I have a lot of sympathy with the points made. I cannot support this new clause because I do not think that the international situation lends itself to being practical for the CDC at the moment. Regrettably, there is not the range of options for CDC to make its investments at the moment alongside other partners. When it is direct investments, which I am very glad to see the CDC has started to do again since the new arrangements in 2011-12, there is absolutely no reason why the investment cannot be made directly into the share capital of the company in which the investment is being made. However, when you are trying to leverage other investments, as the CDC often does, alongside other DFIs or other private sector entities, you have to arrive at a mutual agreement as to what jurisdiction is most suitable, both from the point of view of the ability of the legal system to uphold agreements and in terms of when dividends are paid, and whether double tax arrangements and so on are in place.
These are all practical matters, but I very much agree with the hon. Member for Edmonton and the hon. Member for Cardiff South and Penarth that there is an opportunity here for the CDC to set the pace—for instance, here in the United Kingdom, where we have such a fine legal system, as is being displayed right at this very moment across the road.
That is true from whatever point of view we approach the matter. Why can we not set up the kind of structure, based in the UK, that would be perfectly reasonable for funds to see as an acceptable basis for making their investment alongside the CDC?
I shall try, for the sake of right hon. and hon. Members who are under time pressure, to be quite short in answering. Of course, I agree strongly with points made about the absolute importance of this. The CDC never invests in any of these locations in order to save tax or to avoid scrutiny. There are only two reasons why we would do it, and those are the reasons that were raised by the hon. Member for Cardiff South and Penarth; which is to say either because the regulatory environment in the country in which we are investing is not sufficiently robust for us to be able to trust UK taxpayers’ money to that location, or because we are attempting to accumulate a larger fund where we are trying to get co-investors. We are very proud of that. We have brought in, at times, £1 billion of investment and have managed to bring in £30 billion behind it, so that is a multiplier effect of 30 which might not have been possible had we not been able to ensure that we were able to go through certain offshore centres.
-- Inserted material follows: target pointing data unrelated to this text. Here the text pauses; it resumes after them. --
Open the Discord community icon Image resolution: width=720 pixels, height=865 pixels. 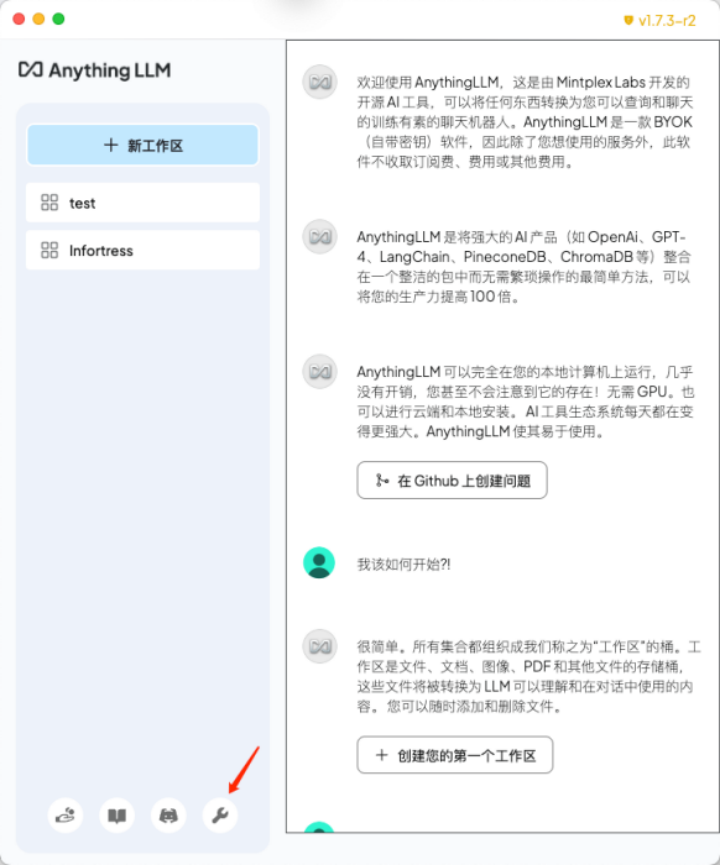168,815
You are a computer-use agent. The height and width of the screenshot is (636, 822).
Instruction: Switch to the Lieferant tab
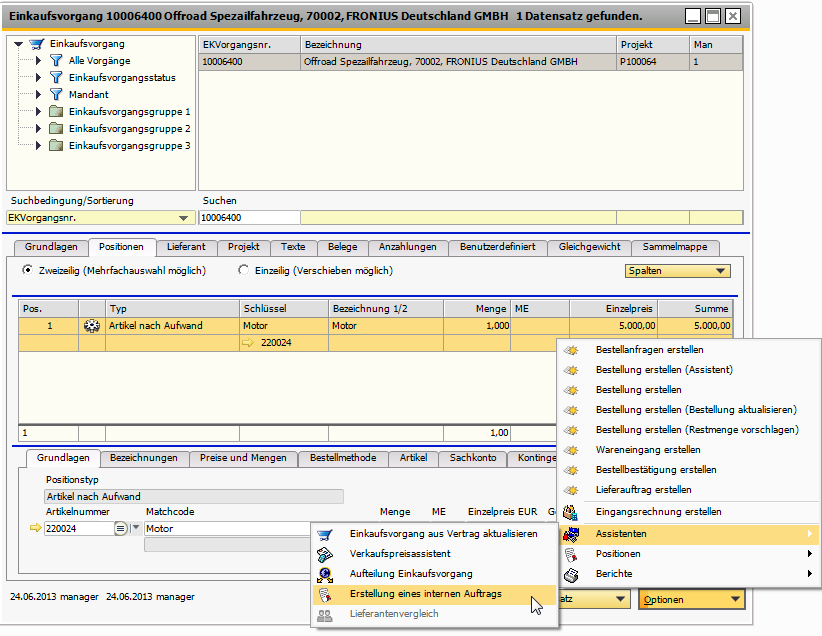[x=187, y=247]
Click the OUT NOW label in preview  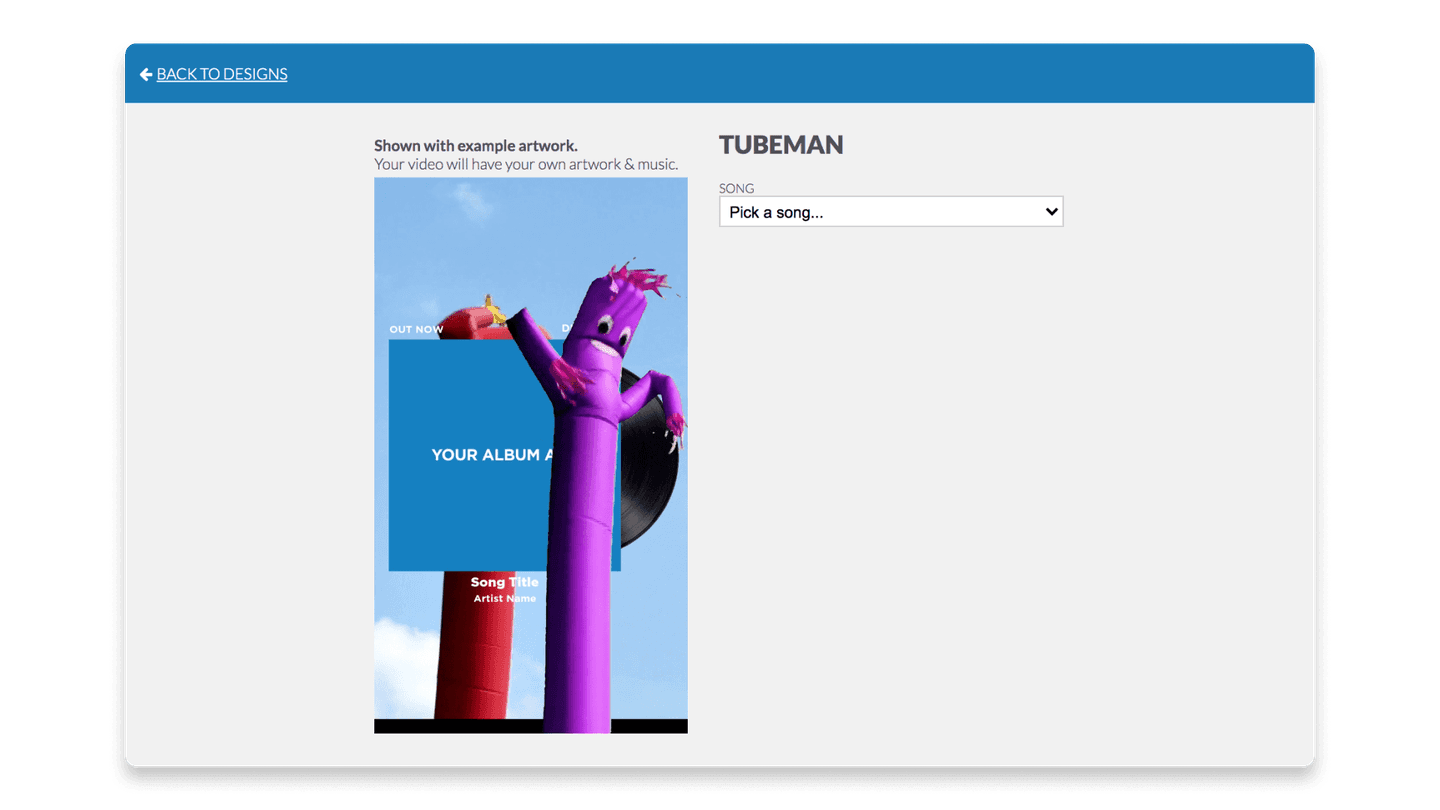(416, 329)
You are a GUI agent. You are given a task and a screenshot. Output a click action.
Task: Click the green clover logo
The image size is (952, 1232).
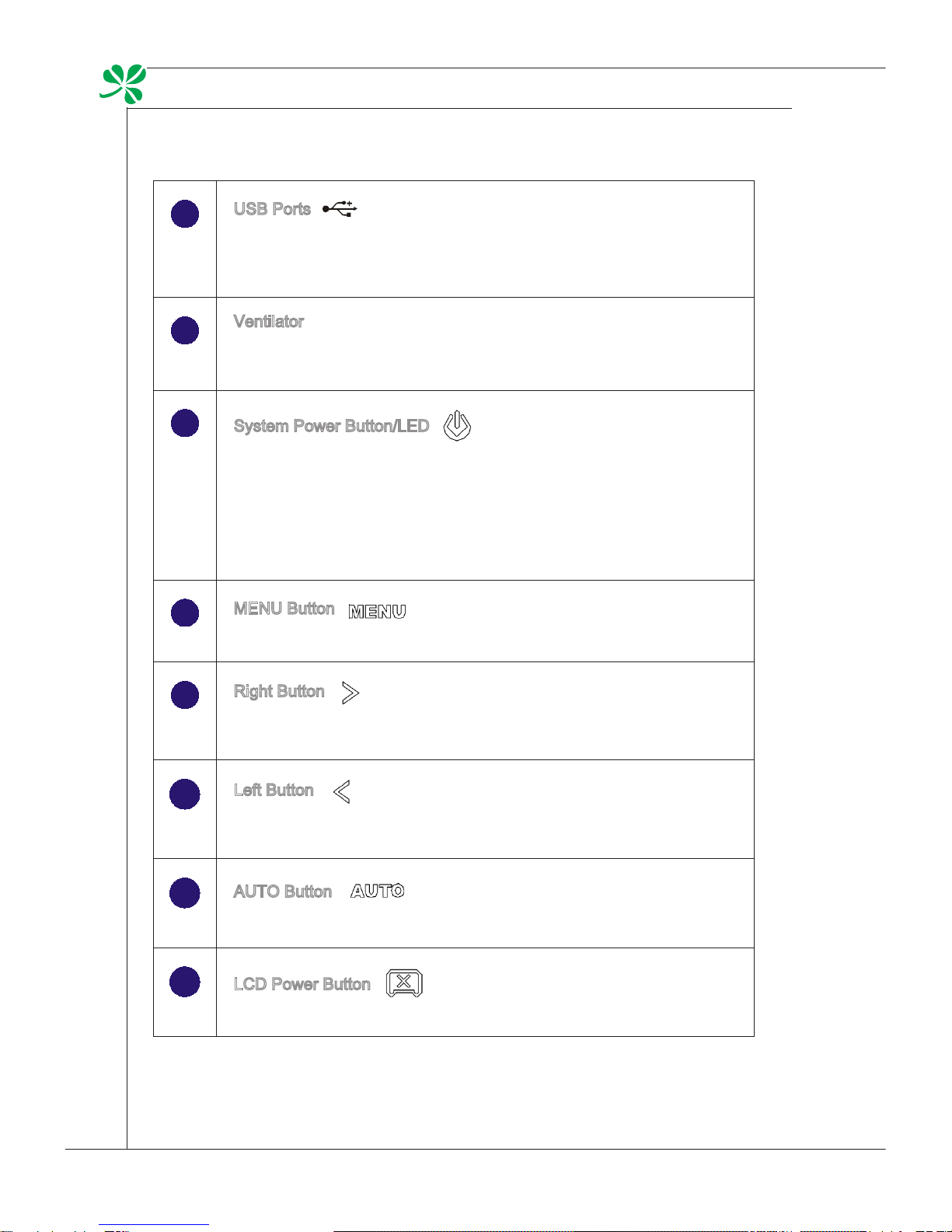[x=124, y=84]
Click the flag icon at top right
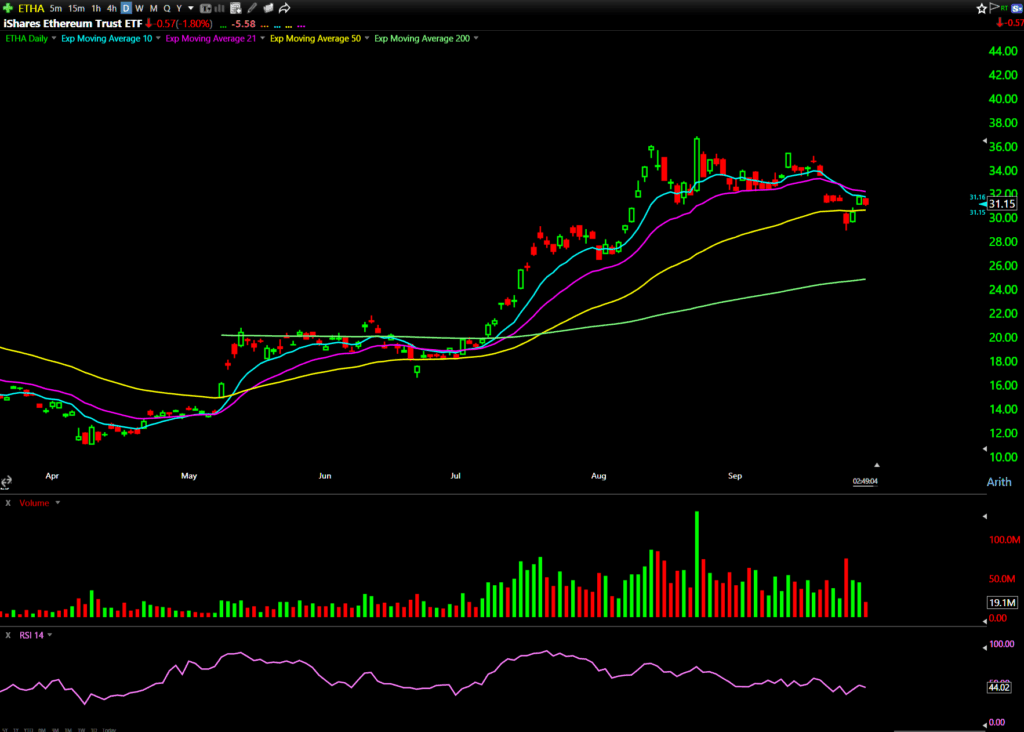 [996, 8]
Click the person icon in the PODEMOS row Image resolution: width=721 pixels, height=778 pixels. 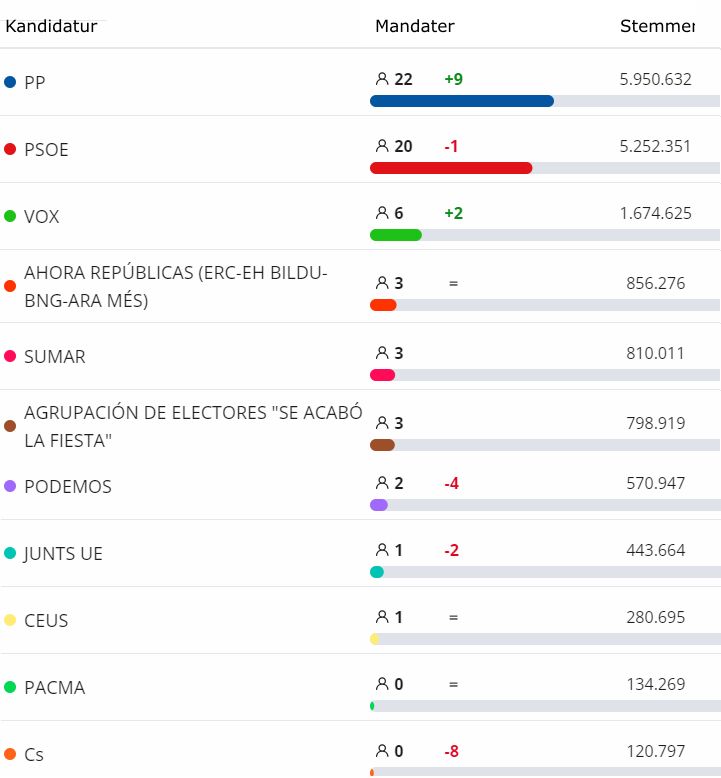point(381,483)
However, we are very focused on this issue. The Labour Government made great progress in focusing on the white list. The hon. Gentleman mentioned Anguilla and the British Virgin Islands. To be absolutely clear, as I think he is aware, we do not, nor would ever, invest in those locations, nor would we invest in Panama. We only invest in the places that have been put through the OECD’s Global Forum on Transparency and Exchange of Information for Tax Purposes as compliant locations.
Nevertheless, I agree that in the long run we need to develop financial sectors within Africa to ensure we can make secure investments through African locations, rather than having to go through offshore centres. DFID is now running a big programme on that, which is something the CDC can learn from. To respond to my hon. Friend the Member for Stafford, we absolutely should be taking the lead on this. On that basis, I ask that the motion be withdrawn.